The stretch wanted below opens at the line containing "[WhatsApp] (239, 1422)" and closes at the line containing "december 2023 (56, 1607)". Please return it exactly, with no other lines.

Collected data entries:
_ _ _ _

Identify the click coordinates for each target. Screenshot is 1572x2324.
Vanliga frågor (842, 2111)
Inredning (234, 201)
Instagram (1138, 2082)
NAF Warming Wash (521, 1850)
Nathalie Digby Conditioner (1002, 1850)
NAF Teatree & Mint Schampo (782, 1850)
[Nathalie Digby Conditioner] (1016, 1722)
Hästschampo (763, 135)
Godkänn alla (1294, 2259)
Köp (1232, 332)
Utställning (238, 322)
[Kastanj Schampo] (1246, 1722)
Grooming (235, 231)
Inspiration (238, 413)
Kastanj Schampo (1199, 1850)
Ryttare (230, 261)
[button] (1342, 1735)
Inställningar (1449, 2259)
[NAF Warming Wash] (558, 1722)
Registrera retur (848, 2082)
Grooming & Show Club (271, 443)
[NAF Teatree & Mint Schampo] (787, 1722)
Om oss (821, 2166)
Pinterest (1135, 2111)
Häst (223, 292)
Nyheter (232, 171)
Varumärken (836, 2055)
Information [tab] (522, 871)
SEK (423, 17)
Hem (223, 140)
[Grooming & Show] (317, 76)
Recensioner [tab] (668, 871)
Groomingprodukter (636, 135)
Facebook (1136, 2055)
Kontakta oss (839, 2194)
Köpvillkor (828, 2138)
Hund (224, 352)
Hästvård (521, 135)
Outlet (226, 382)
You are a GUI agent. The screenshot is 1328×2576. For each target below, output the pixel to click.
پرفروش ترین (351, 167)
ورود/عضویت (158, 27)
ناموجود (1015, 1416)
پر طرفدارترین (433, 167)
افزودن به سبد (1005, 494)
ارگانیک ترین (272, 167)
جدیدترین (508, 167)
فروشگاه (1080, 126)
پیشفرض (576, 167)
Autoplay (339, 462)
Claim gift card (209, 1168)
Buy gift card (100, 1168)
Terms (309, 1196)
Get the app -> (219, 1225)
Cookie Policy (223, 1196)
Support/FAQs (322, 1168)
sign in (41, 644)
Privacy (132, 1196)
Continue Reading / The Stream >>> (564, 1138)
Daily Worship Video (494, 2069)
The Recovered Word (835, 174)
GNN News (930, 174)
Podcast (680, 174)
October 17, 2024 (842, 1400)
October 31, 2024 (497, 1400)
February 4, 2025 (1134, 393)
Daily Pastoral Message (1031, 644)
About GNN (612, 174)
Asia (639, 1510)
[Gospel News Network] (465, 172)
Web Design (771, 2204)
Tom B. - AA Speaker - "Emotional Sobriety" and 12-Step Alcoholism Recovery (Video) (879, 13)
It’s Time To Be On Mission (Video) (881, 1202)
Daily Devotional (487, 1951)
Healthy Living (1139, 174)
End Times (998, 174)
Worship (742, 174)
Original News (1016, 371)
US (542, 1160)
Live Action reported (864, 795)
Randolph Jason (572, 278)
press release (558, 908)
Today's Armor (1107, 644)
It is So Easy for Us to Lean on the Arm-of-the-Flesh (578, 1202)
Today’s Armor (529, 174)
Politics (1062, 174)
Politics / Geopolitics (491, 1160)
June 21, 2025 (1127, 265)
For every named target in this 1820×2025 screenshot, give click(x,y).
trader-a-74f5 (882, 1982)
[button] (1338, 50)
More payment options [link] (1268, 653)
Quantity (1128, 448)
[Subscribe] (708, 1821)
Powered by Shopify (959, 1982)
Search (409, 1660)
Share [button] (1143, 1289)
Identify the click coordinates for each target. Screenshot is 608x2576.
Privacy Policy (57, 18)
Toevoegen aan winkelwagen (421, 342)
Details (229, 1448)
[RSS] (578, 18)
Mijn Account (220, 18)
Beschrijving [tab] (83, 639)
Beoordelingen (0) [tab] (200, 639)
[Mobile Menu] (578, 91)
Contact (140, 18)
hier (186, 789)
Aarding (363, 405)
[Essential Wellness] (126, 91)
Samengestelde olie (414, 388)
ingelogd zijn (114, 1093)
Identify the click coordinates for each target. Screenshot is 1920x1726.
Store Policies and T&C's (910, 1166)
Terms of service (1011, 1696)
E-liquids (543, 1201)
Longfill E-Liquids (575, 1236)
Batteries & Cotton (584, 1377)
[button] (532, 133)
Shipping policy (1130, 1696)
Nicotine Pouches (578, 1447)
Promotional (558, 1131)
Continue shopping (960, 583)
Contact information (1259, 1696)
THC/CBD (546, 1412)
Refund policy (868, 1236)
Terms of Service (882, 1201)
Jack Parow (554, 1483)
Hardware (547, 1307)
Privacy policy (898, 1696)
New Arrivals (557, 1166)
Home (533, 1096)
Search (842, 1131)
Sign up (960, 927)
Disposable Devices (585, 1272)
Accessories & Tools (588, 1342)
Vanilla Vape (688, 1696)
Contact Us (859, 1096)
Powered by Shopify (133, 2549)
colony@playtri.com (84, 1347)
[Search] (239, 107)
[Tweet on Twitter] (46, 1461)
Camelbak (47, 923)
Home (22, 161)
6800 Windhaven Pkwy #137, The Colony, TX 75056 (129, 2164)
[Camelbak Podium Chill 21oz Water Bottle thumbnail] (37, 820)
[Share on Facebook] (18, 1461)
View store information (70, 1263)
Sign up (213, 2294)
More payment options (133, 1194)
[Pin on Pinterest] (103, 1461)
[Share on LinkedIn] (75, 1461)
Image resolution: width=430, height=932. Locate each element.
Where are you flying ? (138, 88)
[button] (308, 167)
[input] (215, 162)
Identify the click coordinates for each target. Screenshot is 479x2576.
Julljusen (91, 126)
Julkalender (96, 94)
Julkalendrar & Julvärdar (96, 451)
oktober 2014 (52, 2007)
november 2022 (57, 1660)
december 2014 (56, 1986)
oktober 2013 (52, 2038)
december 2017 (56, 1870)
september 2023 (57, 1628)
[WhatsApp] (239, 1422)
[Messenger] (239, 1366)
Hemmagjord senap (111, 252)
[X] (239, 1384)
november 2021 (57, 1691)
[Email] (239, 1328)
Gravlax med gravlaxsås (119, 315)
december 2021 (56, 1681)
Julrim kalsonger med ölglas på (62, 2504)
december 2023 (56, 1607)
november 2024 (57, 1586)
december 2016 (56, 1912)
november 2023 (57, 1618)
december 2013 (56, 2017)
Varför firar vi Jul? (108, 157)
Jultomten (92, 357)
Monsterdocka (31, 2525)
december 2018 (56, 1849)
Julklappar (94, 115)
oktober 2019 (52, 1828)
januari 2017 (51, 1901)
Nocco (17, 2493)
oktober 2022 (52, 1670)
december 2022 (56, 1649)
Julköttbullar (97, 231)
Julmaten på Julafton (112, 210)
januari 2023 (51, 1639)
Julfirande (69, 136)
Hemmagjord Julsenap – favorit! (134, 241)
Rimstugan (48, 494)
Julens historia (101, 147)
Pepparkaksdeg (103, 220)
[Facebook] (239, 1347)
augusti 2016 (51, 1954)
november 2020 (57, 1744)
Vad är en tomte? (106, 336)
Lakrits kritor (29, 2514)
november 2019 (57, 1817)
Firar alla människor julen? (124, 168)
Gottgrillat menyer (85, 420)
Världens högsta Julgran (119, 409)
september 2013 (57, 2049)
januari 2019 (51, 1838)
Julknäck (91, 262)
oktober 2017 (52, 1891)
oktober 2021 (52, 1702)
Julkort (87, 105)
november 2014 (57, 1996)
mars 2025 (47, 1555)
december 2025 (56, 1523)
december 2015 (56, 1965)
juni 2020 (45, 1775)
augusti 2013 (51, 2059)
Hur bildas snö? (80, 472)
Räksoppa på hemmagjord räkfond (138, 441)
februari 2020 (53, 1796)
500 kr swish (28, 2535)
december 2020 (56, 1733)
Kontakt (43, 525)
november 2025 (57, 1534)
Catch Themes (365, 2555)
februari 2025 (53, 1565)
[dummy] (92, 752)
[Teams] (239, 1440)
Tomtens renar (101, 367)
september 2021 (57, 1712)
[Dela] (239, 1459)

_ _ _ _

[Your response]:
[WhatsApp] (239, 1422)
[Messenger] (239, 1366)
Hemmagjord senap (111, 252)
[X] (239, 1384)
november 2021 (57, 1691)
[Email] (239, 1328)
Gravlax med gravlaxsås (119, 315)
december 2021 (56, 1681)
Julrim kalsonger med ölglas på (62, 2504)
december 2023 (56, 1607)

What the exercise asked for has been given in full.